The winery’s eco-friendly design features impressive elements like Latin America's largest green roof with native species. The structure, designed by Mendoza-based architects Bórmida & Yanzón, integrates into the hills and natural terraces, using a gravity-flow system for winemaking.
Since opening in 2016, the winery has attracted 20,000 visitors annually to the small town of Pueblo Garzón, with a population of just 200.
Visitors typically start with a tour that descends into underground caves, where barrels, steel tanks, and the increasingly popular concrete 'eggs' are stored.
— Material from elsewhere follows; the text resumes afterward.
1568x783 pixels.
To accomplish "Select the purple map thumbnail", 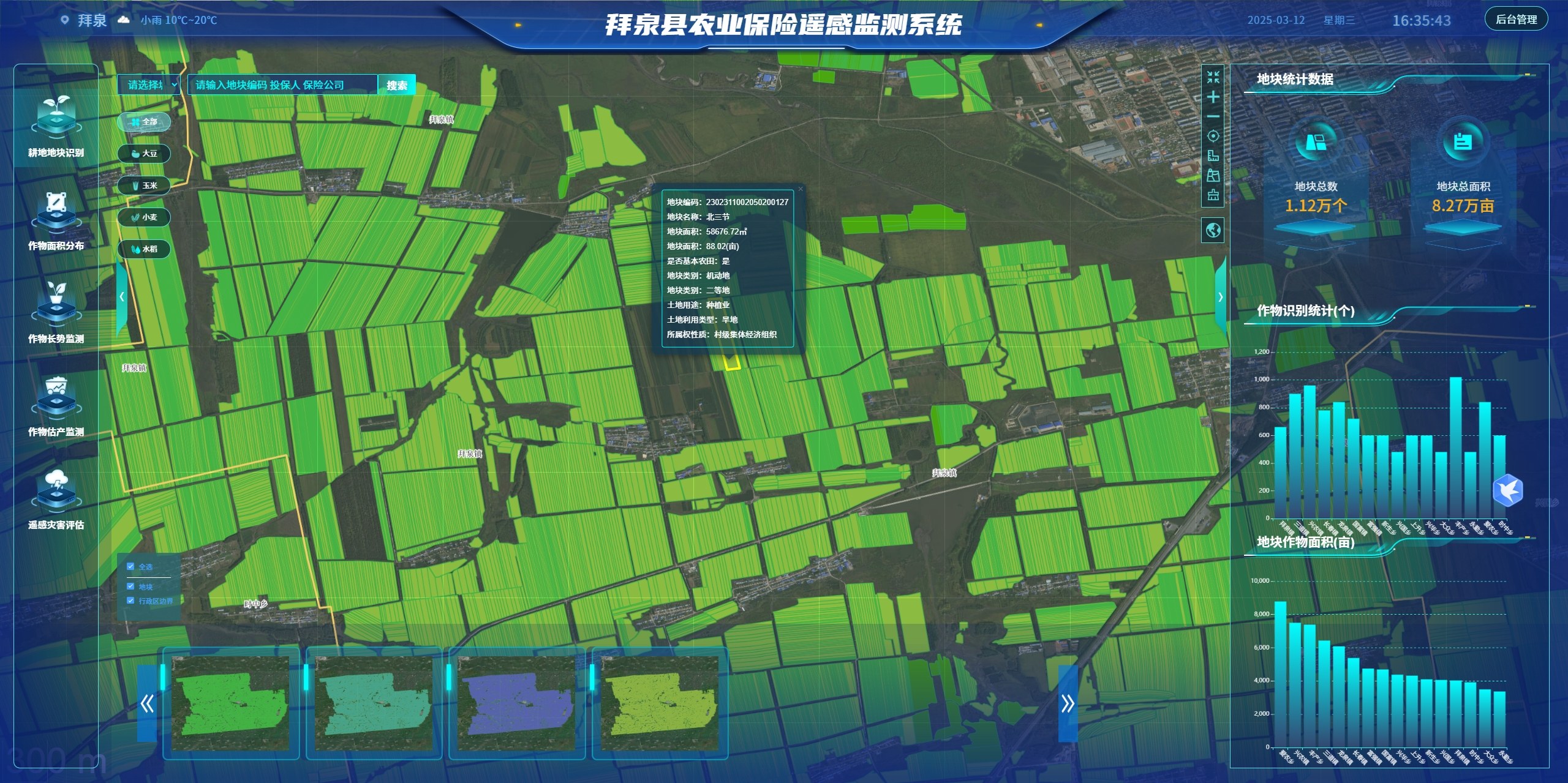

You can also explore abstract sculptures by Uruguayan artist Pablo Atchugarry before heading to the production area, which can produce up to 200,000 cases annually, though current output is around 110,000 cases.
Gourmet dining with a celebrity chef

A luxurious private club, an olive oil mill, and a 120-seat restaurant helmed by celebrity chef Francis Mallmann, known for his open-fire cooking featured on Netflix’s 'Chef’s Table,' ensure that visitors stay much longer than anticipated.
A key factor in Bodega Garzón’s ability to produce exceptional wines is the careful selection of grape varieties suited to Uruguay's hot, humid climate.
Tannat, a bold and tannic red wine from southern France, was already a signature grape of Uruguay long before Garzón entered the scene. It was an obvious choice.
One of Garzón’s biggest surprises has been Albariño, a Galician white varietal that has won acclaim for its vibrant freshness, mineral notes, and smooth finish. The winery also showcases Cabernet Franc, traditionally a Bordeaux blending grape, as a single varietal, emphasizing its soft tannins and spicy complexity.
The flagship wine, Balasto, is a blend of Tannat, Cabernet Franc, Merlot, and Marselan. Its name pays tribute to the weathered granite soil at Garzón, which helps with drainage during the wet months, resulting in wines that are lively rather than heavy.
It seems that trying a bottle from Uruguay is no longer reserved for the adventurous wine drinker.